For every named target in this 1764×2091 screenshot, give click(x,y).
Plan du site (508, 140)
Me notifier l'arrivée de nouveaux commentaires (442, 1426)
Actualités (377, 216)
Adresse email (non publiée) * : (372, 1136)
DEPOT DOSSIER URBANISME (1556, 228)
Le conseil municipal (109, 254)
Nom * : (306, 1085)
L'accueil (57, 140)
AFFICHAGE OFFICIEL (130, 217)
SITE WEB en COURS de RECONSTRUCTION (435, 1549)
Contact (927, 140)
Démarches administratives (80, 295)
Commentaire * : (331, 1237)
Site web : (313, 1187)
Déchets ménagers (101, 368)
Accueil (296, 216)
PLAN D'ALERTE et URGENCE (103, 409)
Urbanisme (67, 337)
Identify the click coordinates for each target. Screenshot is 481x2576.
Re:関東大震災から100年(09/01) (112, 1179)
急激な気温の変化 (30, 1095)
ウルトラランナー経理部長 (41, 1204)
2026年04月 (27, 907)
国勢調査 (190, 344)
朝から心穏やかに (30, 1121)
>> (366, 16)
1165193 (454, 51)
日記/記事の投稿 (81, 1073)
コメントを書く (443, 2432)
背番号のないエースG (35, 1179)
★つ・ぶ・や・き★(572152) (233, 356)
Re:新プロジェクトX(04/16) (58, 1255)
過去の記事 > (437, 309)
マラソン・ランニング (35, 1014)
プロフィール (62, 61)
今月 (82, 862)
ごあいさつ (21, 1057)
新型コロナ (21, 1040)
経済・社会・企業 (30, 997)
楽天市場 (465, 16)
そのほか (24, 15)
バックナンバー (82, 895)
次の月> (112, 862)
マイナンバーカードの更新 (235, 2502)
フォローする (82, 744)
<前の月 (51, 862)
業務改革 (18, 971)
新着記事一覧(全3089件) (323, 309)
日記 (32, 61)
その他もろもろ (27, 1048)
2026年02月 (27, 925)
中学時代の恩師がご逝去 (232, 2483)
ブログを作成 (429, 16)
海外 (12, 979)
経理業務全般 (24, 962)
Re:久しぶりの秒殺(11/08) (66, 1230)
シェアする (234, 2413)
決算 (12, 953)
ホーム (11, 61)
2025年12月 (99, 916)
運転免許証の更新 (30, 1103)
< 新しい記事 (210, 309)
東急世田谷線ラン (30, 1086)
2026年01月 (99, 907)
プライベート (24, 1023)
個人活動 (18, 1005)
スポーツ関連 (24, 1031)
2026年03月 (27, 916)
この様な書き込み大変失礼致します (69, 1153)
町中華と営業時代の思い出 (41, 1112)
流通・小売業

=======

▶ [SHORT EXERCISE]: Update the listing above by putting "Nous contacter" wherever "Contact" appears, and leave every other line as it is.

▶ [ANSWER]:
For every named target in this 1764×2091 screenshot, give click(x,y).
Plan du site (508, 140)
Me notifier l'arrivée de nouveaux commentaires (442, 1426)
Actualités (377, 216)
Adresse email (non publiée) * : (372, 1136)
DEPOT DOSSIER URBANISME (1556, 228)
Le conseil municipal (109, 254)
Nom * : (306, 1085)
L'accueil (57, 140)
AFFICHAGE OFFICIEL (130, 217)
SITE WEB en COURS de RECONSTRUCTION (435, 1549)
Nous contacter (927, 140)
Démarches administratives (80, 295)
Commentaire * : (331, 1237)
Site web : (313, 1187)
Déchets ménagers (101, 368)
Accueil (296, 216)
PLAN D'ALERTE et URGENCE (103, 409)
Urbanisme (67, 337)
Identify the click coordinates for each target. Screenshot is 481x2576.
Re:関東大震災から100年(09/01) (112, 1179)
急激な気温の変化 (30, 1095)
ウルトラランナー経理部長 (41, 1204)
2026年04月 (27, 907)
国勢調査 (190, 344)
朝から心穏やかに (30, 1121)
>> (366, 16)
1165193 (454, 51)
日記/記事の投稿 (81, 1073)
コメントを書く (443, 2432)
背番号のないエースG (35, 1179)
★つ・ぶ・や・き★(572152) (233, 356)
Re:新プロジェクトX(04/16) (58, 1255)
過去の記事 > (437, 309)
マラソン・ランニング (35, 1014)
プロフィール (62, 61)
今月 (82, 862)
ごあいさつ (21, 1057)
新型コロナ (21, 1040)
経済・社会・企業 (30, 997)
楽天市場 (465, 16)
そのほか (24, 15)
バックナンバー (82, 895)
次の月> (112, 862)
マイナンバーカードの更新 (235, 2502)
フォローする (82, 744)
<前の月 (51, 862)
業務改革 (18, 971)
新着記事一覧(全3089件) (323, 309)
日記 (32, 61)
その他もろもろ (27, 1048)
2026年02月 (27, 925)
中学時代の恩師がご逝去 (232, 2483)
ブログを作成 (429, 16)
海外 (12, 979)
経理業務全般 (24, 962)
Re:久しぶりの秒殺(11/08) (66, 1230)
シェアする (234, 2413)
決算 (12, 953)
ホーム (11, 61)
2025年12月 (99, 916)
運転免許証の更新 (30, 1103)
< 新しい記事 (210, 309)
東急世田谷線ラン (30, 1086)
2026年01月 (99, 907)
プライベート (24, 1023)
個人活動 (18, 1005)
スポーツ関連 (24, 1031)
2026年03月 (27, 916)
この様な書き込み大変失礼致します (69, 1153)
町中華と営業時代の思い出 (41, 1112)
流通・小売業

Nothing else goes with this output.